WHAT IS EXPECTED: Restate verbatim the span of lines below between the line with "You are a GUI agent. The screenshot is 1728×1117." and the line with "プライバシーポリシー (471, 1070)", including those two lines, and only that span.

INPUT MATERIAL:

★ ★ ★

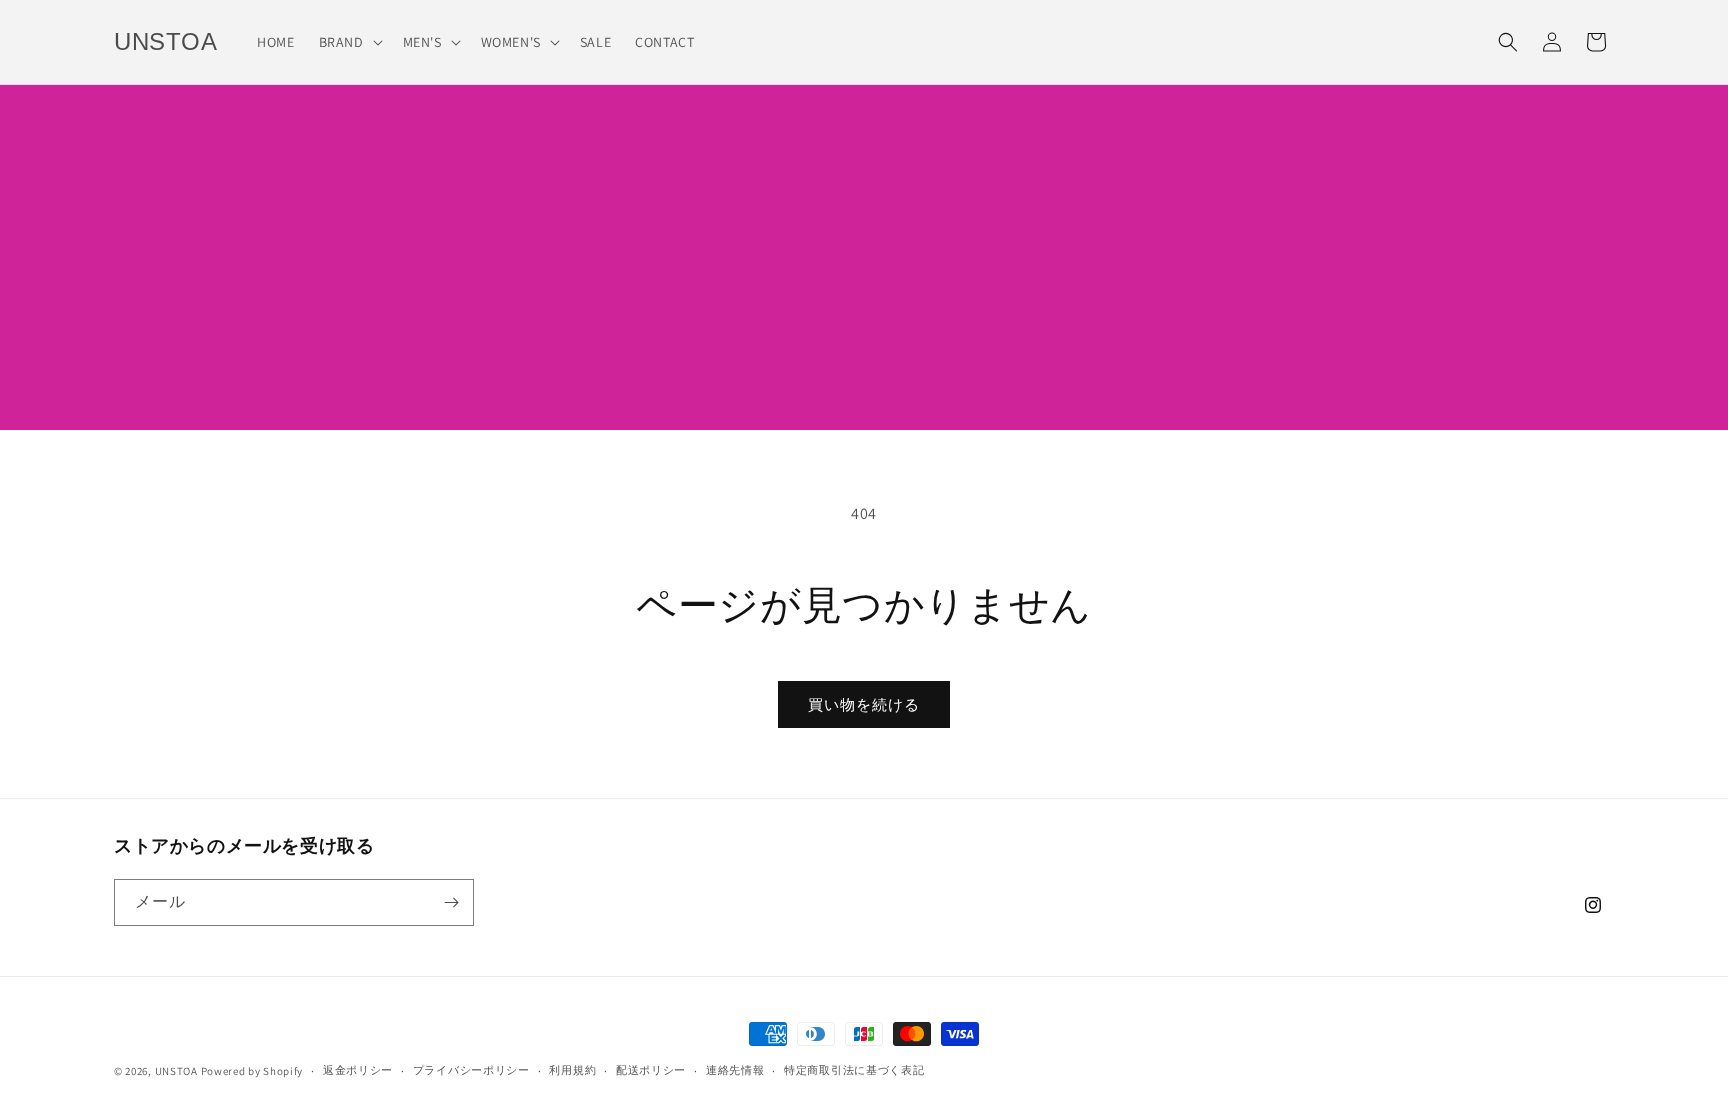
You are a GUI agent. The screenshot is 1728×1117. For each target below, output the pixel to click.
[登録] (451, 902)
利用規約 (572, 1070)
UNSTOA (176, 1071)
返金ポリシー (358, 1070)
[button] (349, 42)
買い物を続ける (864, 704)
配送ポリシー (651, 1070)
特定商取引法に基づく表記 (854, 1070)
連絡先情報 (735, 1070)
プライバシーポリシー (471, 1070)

★ ★ ★

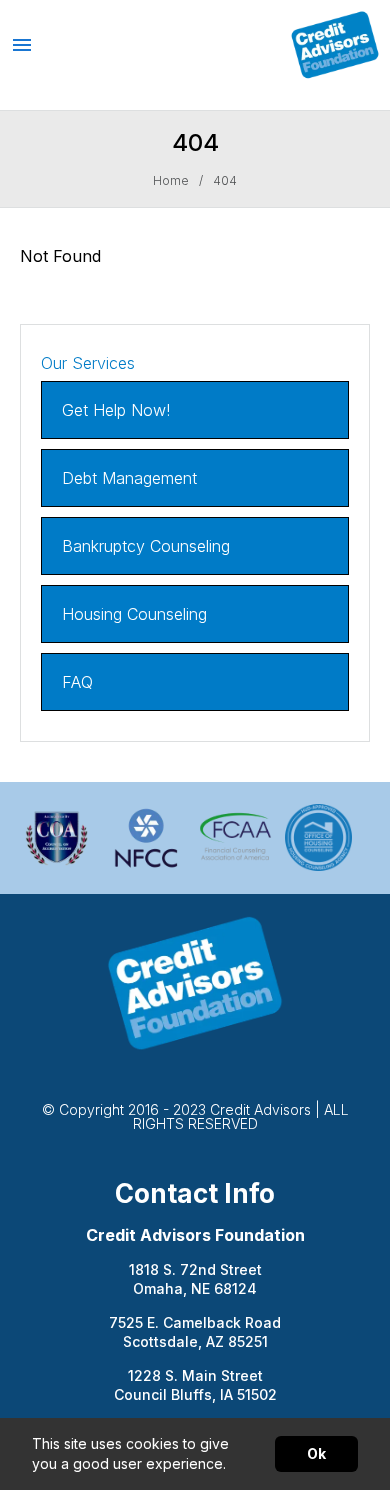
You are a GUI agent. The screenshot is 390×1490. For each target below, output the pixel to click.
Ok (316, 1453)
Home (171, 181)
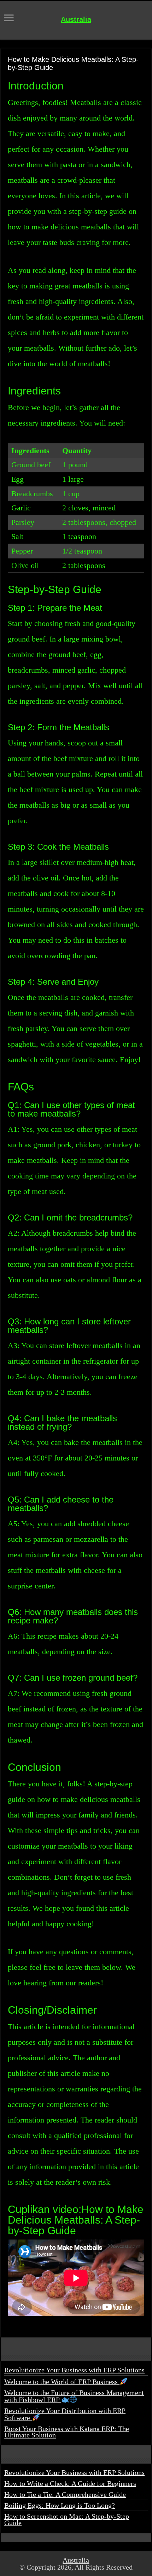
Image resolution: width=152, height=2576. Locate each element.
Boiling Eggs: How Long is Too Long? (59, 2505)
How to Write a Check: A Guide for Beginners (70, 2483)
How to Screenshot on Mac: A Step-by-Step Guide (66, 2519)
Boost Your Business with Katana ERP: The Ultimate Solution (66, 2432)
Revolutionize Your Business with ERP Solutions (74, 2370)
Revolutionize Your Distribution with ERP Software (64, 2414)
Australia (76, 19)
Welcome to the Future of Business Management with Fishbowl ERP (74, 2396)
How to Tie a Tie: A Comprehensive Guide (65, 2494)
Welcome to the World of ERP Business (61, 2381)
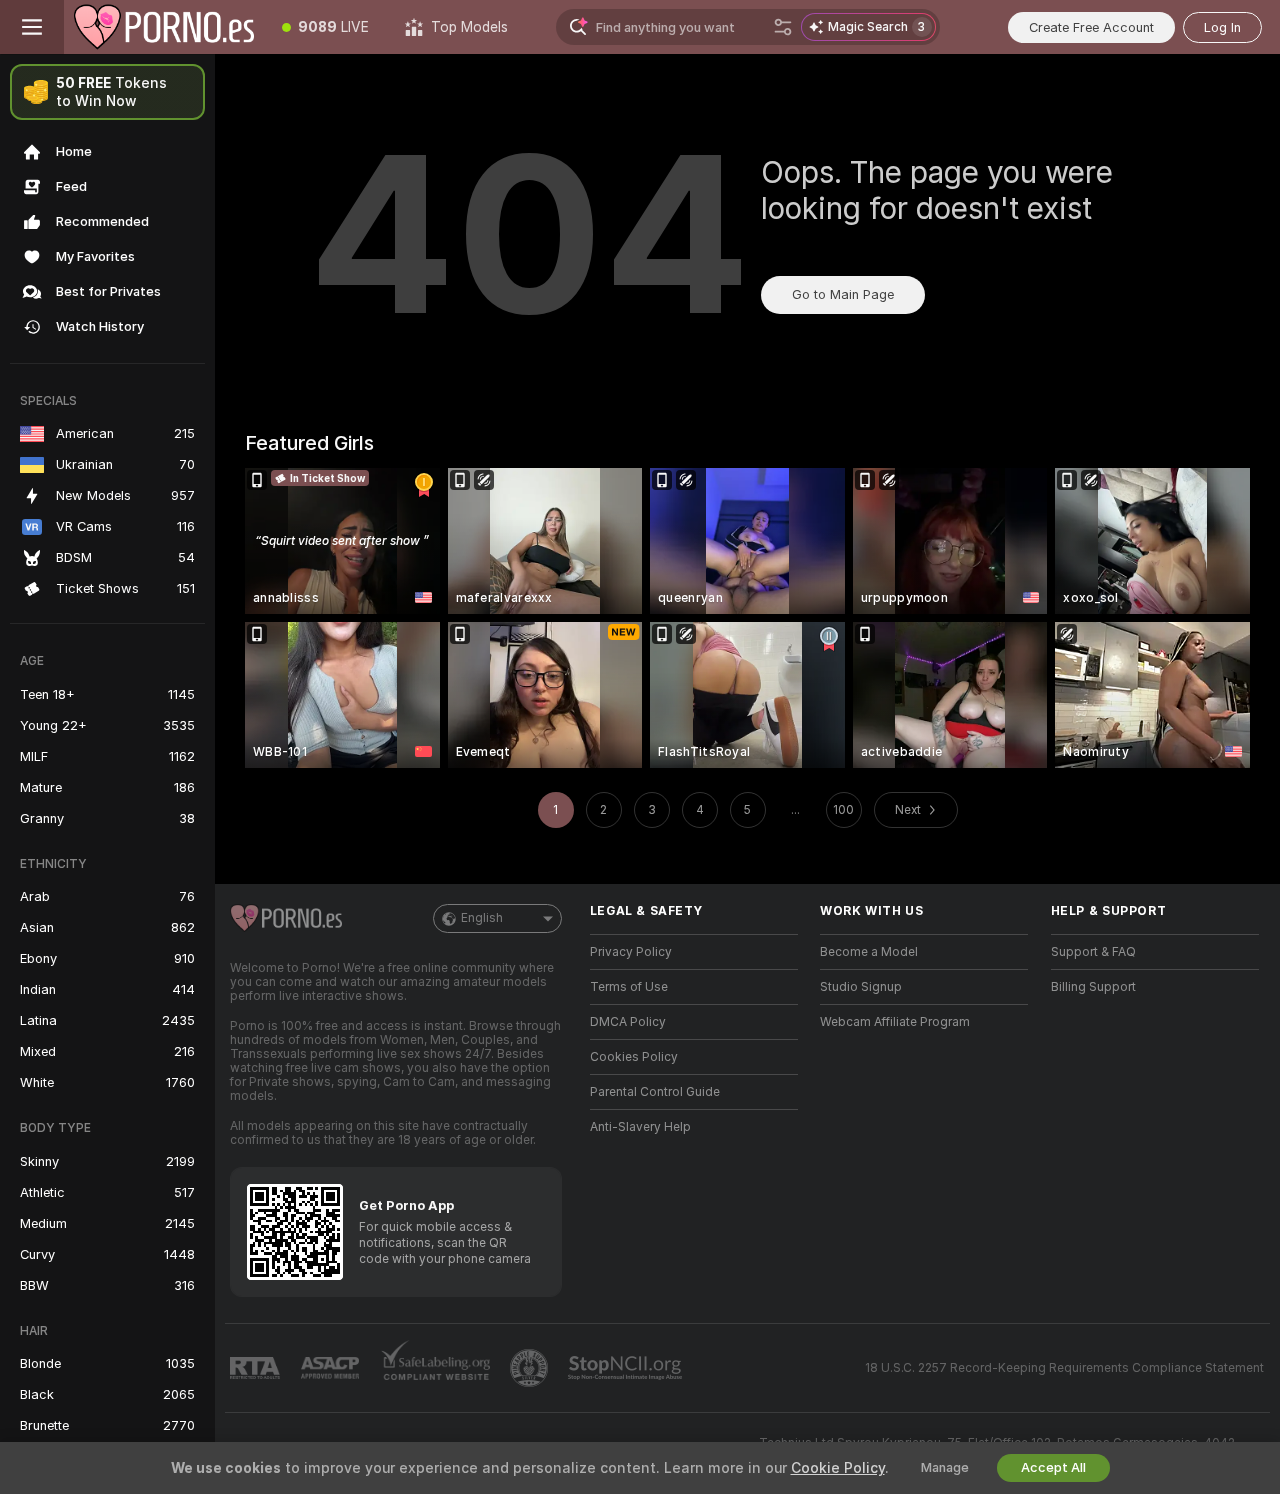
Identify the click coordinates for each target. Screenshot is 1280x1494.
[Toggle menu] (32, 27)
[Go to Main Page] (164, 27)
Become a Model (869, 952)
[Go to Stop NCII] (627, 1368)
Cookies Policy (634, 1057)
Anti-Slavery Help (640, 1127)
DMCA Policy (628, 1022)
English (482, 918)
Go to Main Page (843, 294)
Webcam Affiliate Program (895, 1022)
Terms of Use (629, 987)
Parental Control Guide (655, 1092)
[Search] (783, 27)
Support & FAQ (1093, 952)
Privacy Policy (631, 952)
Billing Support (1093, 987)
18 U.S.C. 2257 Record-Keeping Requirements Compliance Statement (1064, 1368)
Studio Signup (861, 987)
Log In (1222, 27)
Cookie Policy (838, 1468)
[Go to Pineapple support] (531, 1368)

★ ★ ★

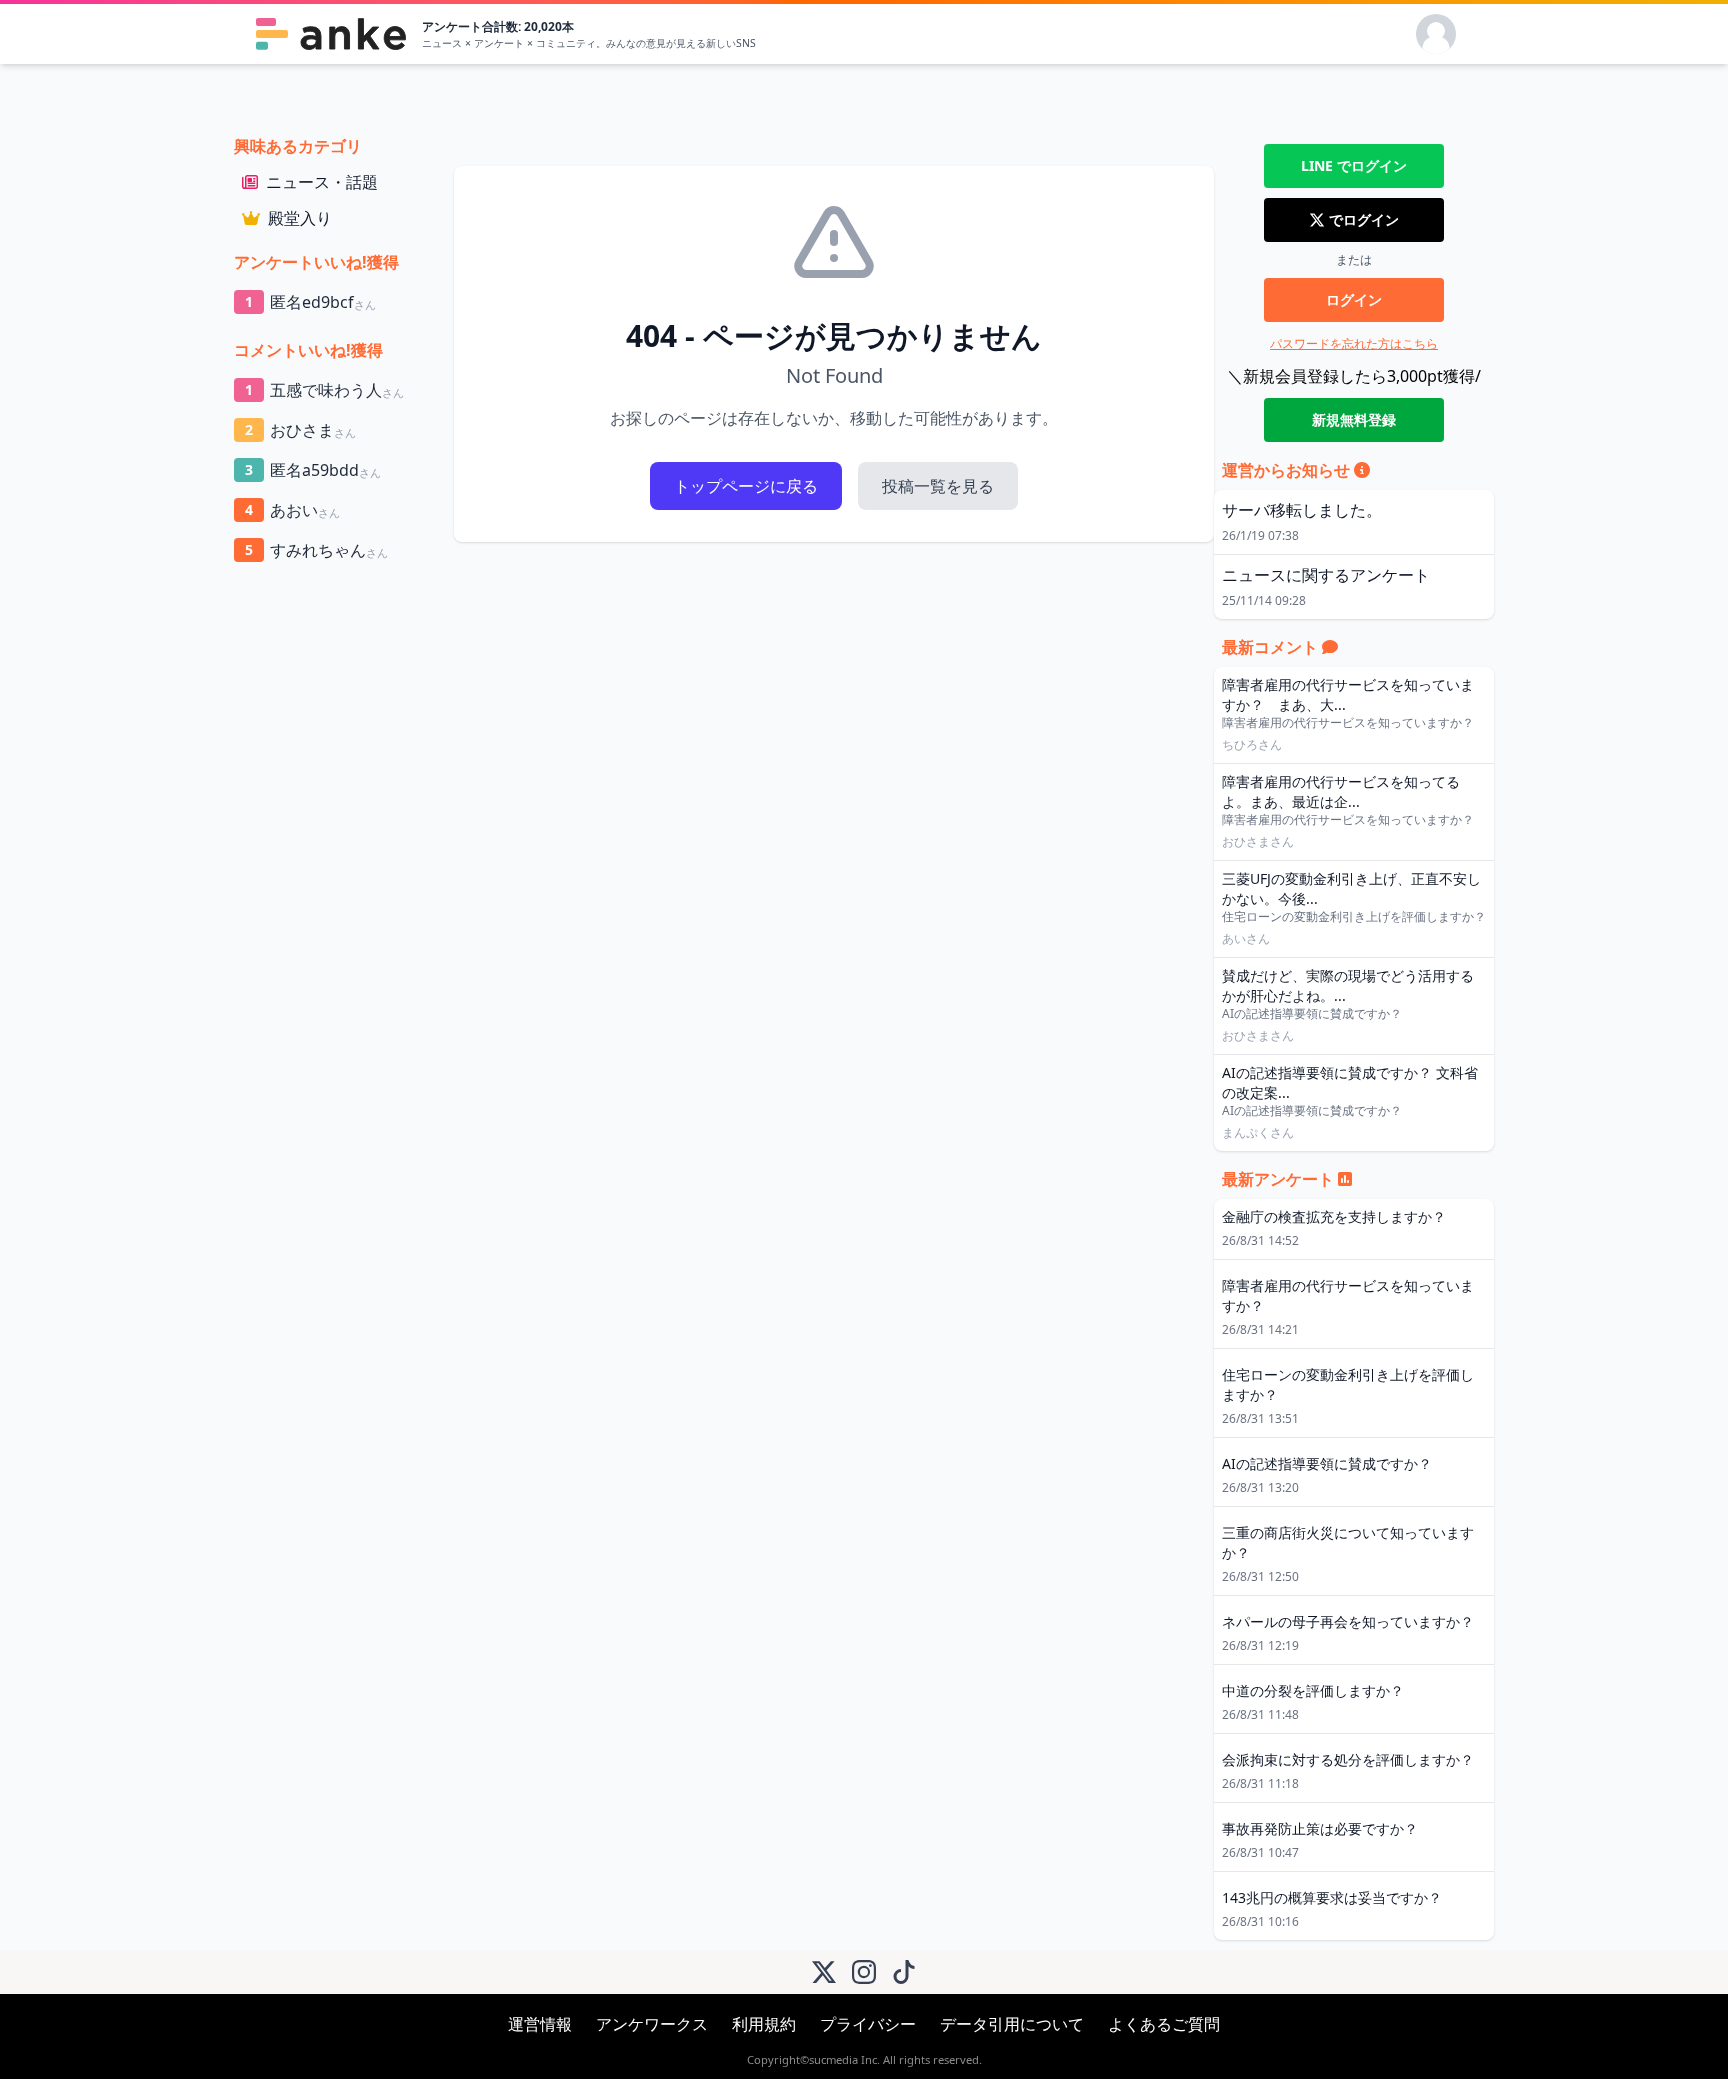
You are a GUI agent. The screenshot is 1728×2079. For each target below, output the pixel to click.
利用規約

★ ★ ★

ANSWER BOX:
You are a GUI agent. The screenshot is 1728×1117. For each target below, output the pixel to click.
[登録] (451, 902)
利用規約 (572, 1070)
UNSTOA (176, 1071)
返金ポリシー (358, 1070)
[button] (349, 42)
買い物を続ける (864, 704)
配送ポリシー (651, 1070)
特定商取引法に基づく表記 (854, 1070)
連絡先情報 (735, 1070)
プライバシーポリシー (471, 1070)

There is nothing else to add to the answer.